# Scraping Tutorial - Whole Foods

We keep using Whole Foods (WF) as an example of looking up average demographics.  To find the average demographic for Whole Foods, we need to find where the WF stores are located.  In the absence of a list of store locations, we may need to venture forth onto the web to get one ourselves.  We may need to scrape.

Scraping is essentially the process of automatically gathering text or data from a web page.  Depending on the site, this can be very easy or very difficult.

In the case of WF, their store location page looks plain enough (http://www.wholefoodsmarket.com/stores/list/state)
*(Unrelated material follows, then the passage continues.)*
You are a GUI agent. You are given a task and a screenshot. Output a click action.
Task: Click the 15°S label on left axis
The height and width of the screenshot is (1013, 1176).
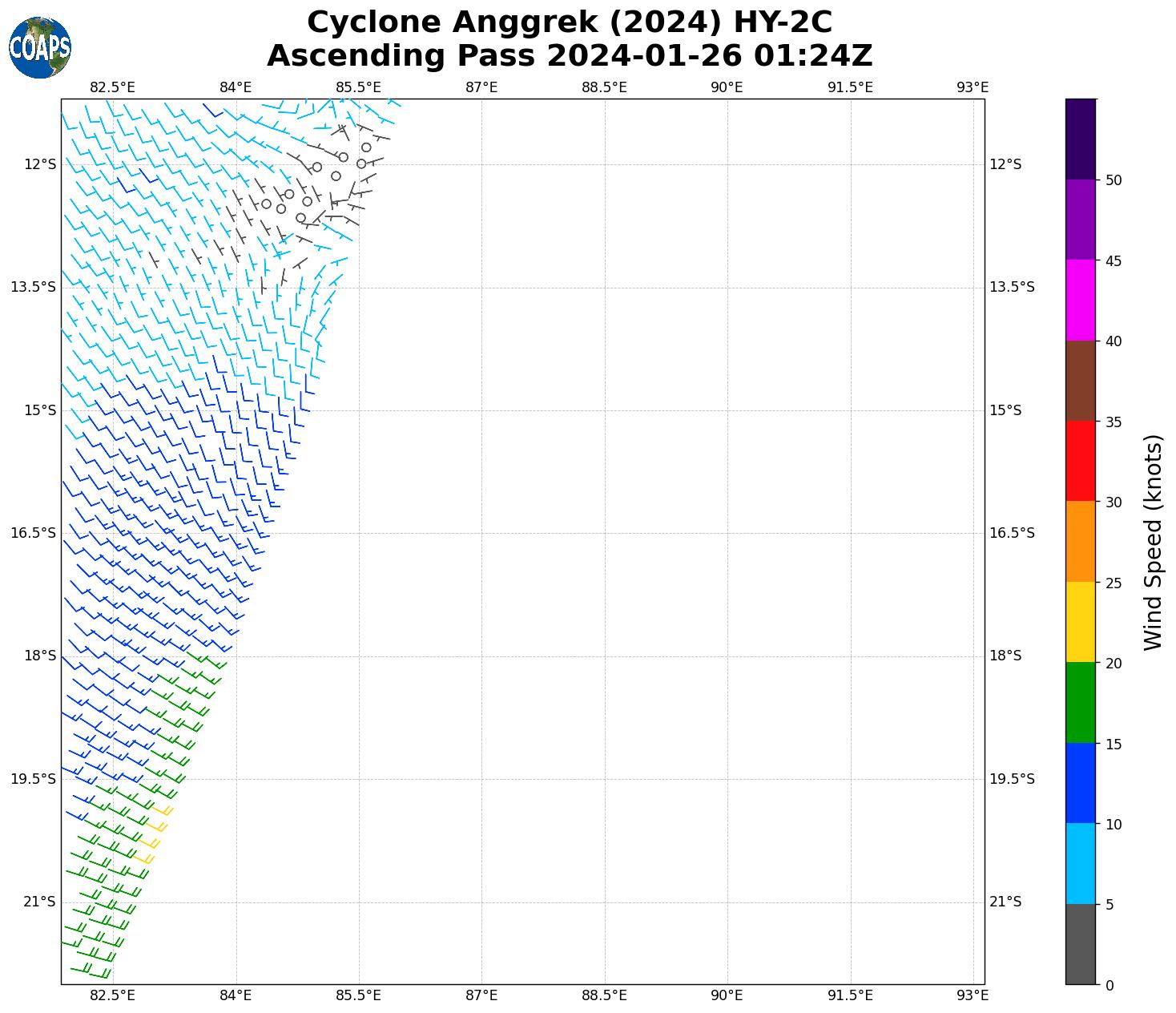click(40, 410)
**Note: If you are using anaconda, you probably have all the required packages.  If not, you will need to `pip install`: `requests`, `beautifulsoup4`, and `pandas`**

## Initialization and imports

In [1]:
import requests # Used for getting HTML
from bs4 import BeautifulSoup # Used for parsing HTML
import pandas as pd # Used to organize parsed data

BASE_URL = "http://www.wholefoodsmarket.com/stores/list/state"
PAGE_URL = "http://www.wholefoodsmarket.com/stores/list/state?field_postal_address_administrative_area=&page=1"

## Get a single URL

Here we will simply request one page and look at the response that we get back.

In [None]:
response = requests.get(PAGE_URL)
#print response.url
print response.text

This is the plain html from the page.  If we look through carefully, we can see some things that look like an address.  Ideally we want to extract each of those addresses into a convenient data structure.  In short we want to parse this html into somehting useful.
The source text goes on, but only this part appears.